To build some intuition about this, consider profit in units of "dollars per day", or equivalently,

\[ \frac{\text{dollars}/\text{purchase}}{\text{days}/\text{purchase}}\ . \]

The numerator of this corresponds to \(P-K\), the denominator to \(\frac{1}{\mu}\). An increase in price increases both the numerator and denominator. When \(\beta < -1\), the denominator grows more quickly, and \(\hat{P}\) is the point of diminishing returns. When \(\beta > -1\), sales still slow down with price increases, but not enough to offset the increased revenue of each sale.

We can also see this in terms of complexity. As a function of \(P\), the numerator is \(O(P)\), but the denominator is \(O(P^{-\beta})\).

An alternative approach

The analysis of the last section gave us a quick way to estimate \(\hat{P}\) for a given \(\beta\). In our original problem, we don't have just a single \(\beta\), but rather a sample from the posterior distribution. Some of these (4%) are greater than \(-1\), leading to nonsensical negative values of our simple \(\frac{\beta K}{1+\beta}\) approach. The remainder follow a ratio distribution (a heavy-tailed distribution of which Cauchy is an example).

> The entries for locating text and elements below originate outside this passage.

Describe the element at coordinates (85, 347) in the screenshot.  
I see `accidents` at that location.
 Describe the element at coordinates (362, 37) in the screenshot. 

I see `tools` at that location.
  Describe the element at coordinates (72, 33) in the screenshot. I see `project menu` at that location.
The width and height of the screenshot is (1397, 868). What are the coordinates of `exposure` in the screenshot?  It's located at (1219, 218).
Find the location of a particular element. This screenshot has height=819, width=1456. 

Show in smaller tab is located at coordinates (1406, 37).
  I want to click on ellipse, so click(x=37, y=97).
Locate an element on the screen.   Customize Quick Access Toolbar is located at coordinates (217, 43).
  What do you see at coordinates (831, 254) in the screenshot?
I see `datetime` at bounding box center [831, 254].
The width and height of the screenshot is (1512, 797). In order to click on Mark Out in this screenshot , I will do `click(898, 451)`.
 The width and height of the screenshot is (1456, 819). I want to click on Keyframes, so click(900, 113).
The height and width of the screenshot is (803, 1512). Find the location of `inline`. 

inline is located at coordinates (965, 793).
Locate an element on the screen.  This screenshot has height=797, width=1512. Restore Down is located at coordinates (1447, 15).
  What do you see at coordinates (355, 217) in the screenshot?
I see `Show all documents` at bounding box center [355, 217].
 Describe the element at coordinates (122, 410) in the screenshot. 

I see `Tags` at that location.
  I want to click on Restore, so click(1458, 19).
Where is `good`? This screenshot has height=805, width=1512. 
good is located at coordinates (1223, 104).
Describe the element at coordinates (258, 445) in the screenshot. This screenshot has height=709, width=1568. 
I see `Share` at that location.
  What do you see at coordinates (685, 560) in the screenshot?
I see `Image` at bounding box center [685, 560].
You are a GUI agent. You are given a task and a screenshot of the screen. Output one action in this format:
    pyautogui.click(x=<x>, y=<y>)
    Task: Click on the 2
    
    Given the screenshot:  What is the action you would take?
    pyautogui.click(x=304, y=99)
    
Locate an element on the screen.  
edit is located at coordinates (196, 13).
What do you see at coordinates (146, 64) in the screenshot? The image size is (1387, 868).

Using a mean for estimation in this case is generally not a good idea, but the median works just fine (see John Cook's blog post for some more details).

So we could find all of the per-sample optima, and then take the median of those which are positive. But we can do even better! Medians are preserved under monotonic transformations, so for example the median of the log of a random variable is the log of its median. This simplifies the algorithm considerably, leaving us with this:

def median_of_maxes(t, p):
     = t['β']
    β = np.median([ < -1])
    pmax = 20*β/(1+β)
    _, πmax = predict(t, pmax)
    return (pmax, np.mean(πmax))

Finally, let's see how this compares to the original max-of-means approach:

The distribution of the replicated results are much more consistent than our first attempt.

Conclusion

After some simulation-based analysis, we've improved considerably on our initial attempt at optimization. Our resulting approach is more robust and more computationally efficient. As a bonus, it is expressed in terms of individual samples, making it far more amenable to posterior predictive checks than the original approach.

It may be an overstatement to claim that we should always prefer median-of-maxes to max-of-means. But certainly one should avoid the latter unless a similar analysis to this one has shown a good reason for the choice.